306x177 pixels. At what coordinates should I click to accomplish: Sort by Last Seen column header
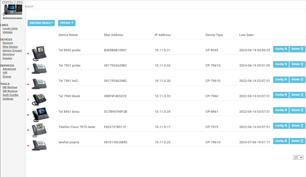[246, 35]
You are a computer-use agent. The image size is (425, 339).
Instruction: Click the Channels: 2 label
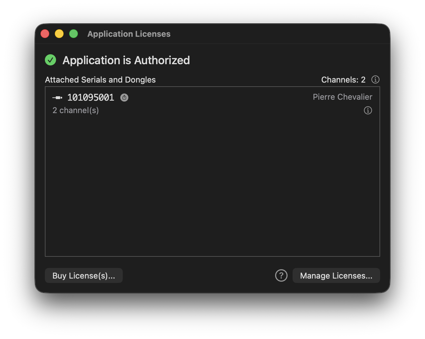point(343,80)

········

## [EXERCISE REQUIREMENTS]
Beginning with the line that contains "You are a computer-use", repeat every remaining line of the data exactly, the last line included, and omit pictures.

## [ANSWER SECTION]
You are a computer-use agent. The image size is (425, 339).
Instruction: Click the Channels: 2 label
point(343,80)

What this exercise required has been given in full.